'''
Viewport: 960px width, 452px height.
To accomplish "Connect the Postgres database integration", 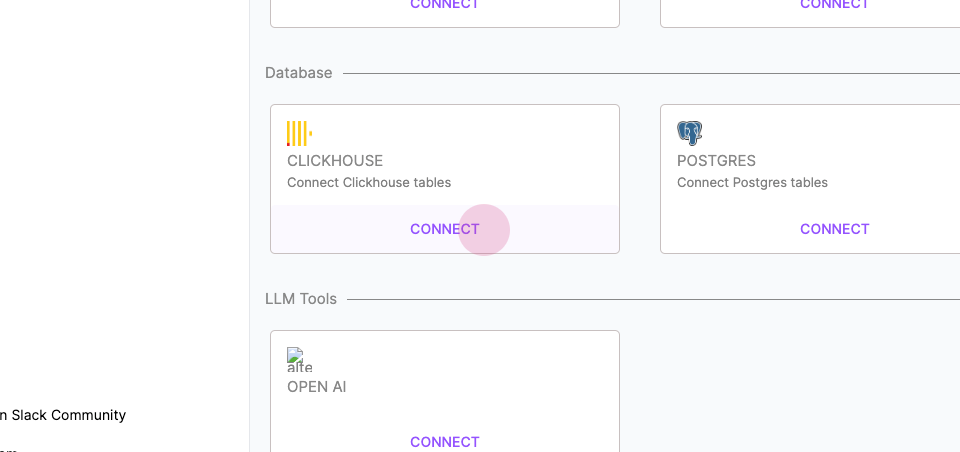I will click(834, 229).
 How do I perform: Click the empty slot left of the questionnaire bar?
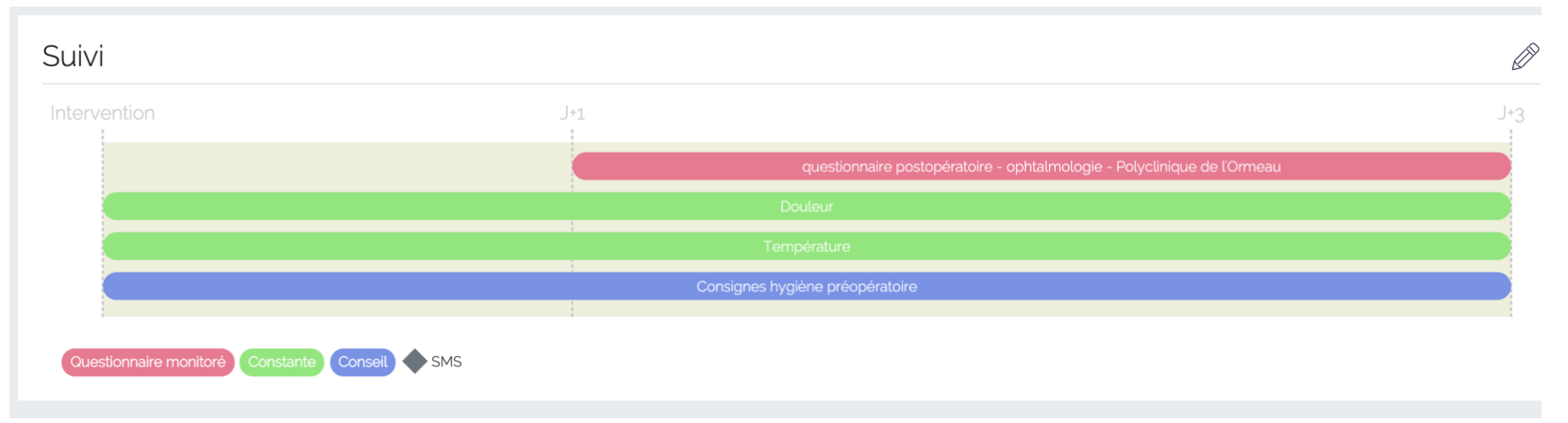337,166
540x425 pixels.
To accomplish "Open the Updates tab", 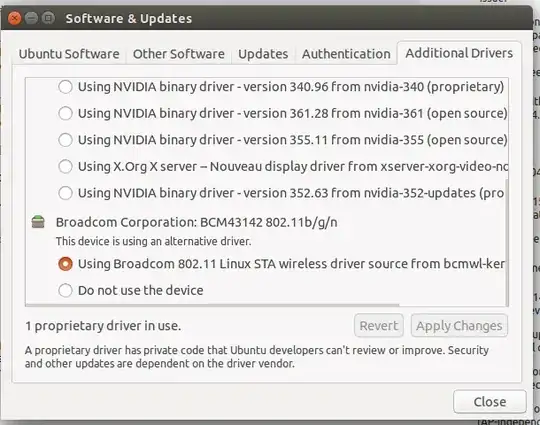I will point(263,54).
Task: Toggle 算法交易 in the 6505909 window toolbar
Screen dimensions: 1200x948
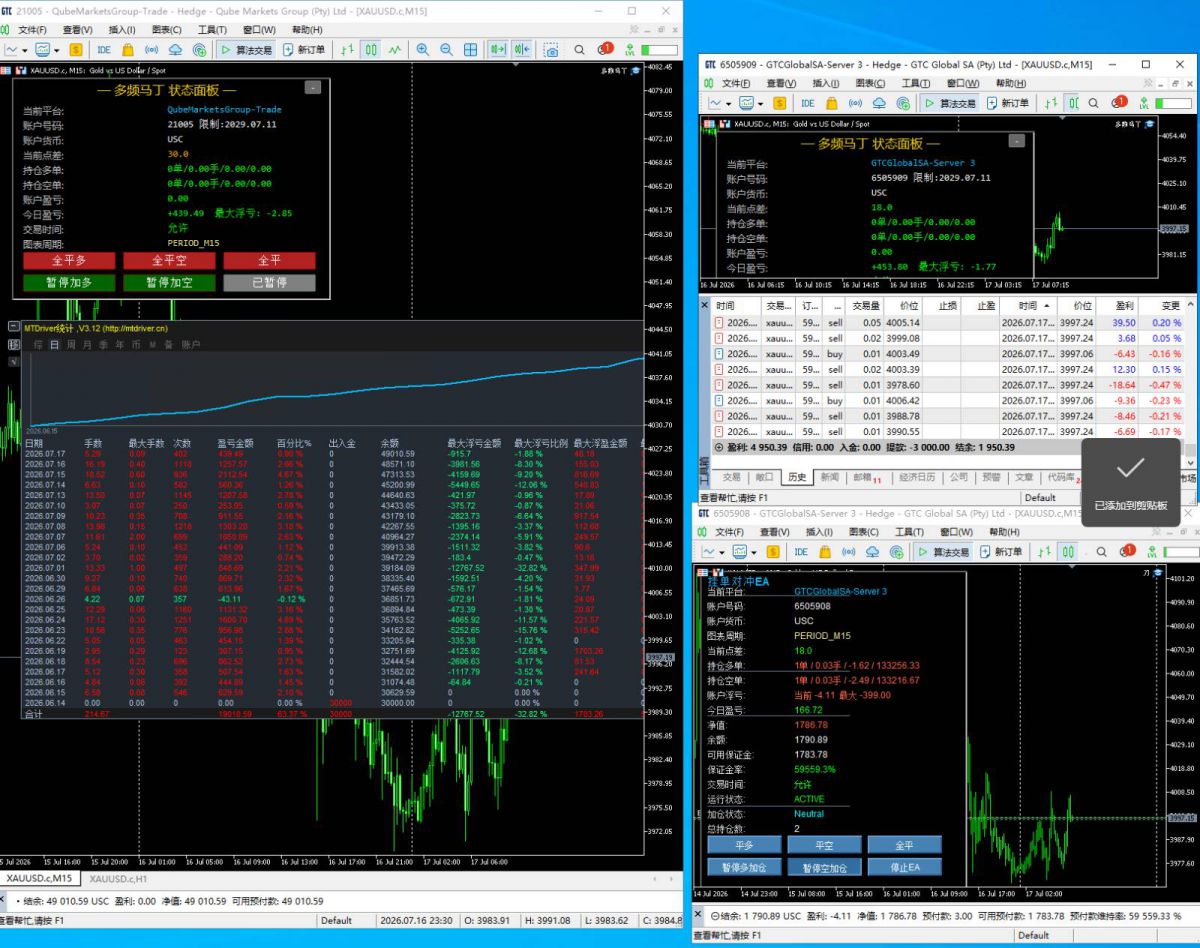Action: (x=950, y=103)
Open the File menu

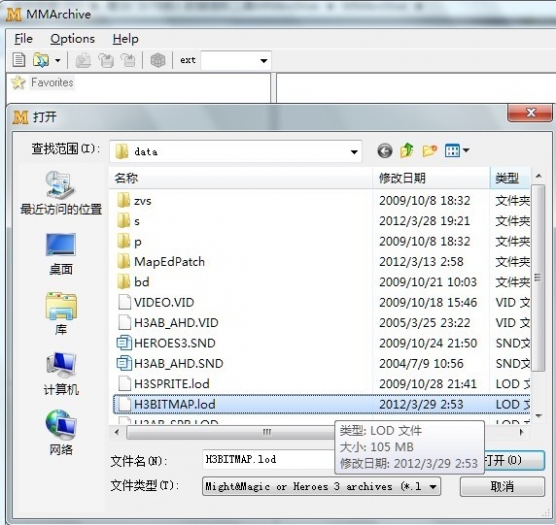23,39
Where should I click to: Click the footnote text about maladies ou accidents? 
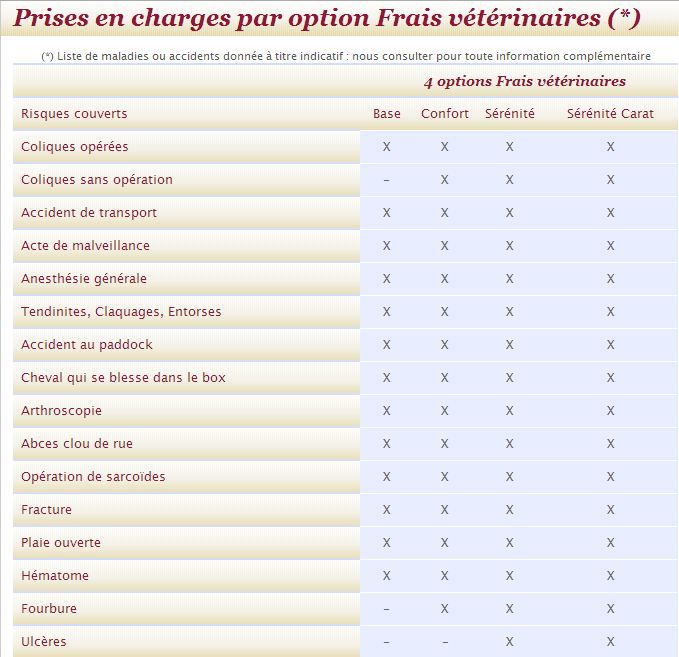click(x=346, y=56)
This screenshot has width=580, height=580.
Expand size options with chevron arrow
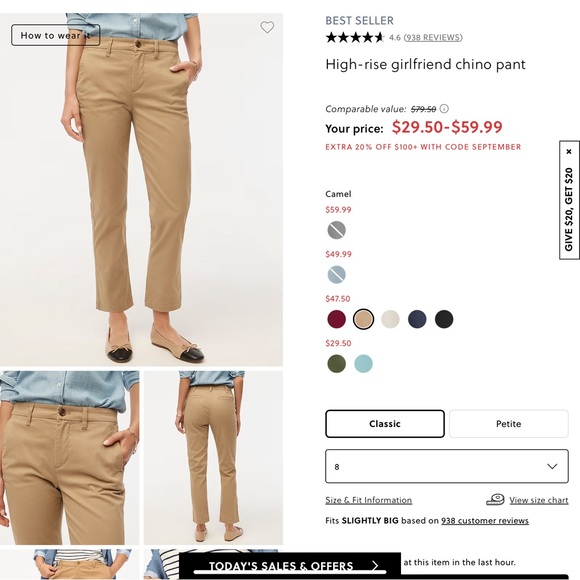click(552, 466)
'''
WHAT YOU SHOULD DO: Transcribe the records word for word, starting at the line that contains "Where should I" and ending at the last line of the records, with both ends included. Leave the pictures out of your answer.

EXERCISE RESPONSE:
Where should I click to: Click the footnote text about maladies ou accidents? 
click(x=346, y=56)
This screenshot has width=580, height=580.
Expand size options with chevron arrow
click(552, 466)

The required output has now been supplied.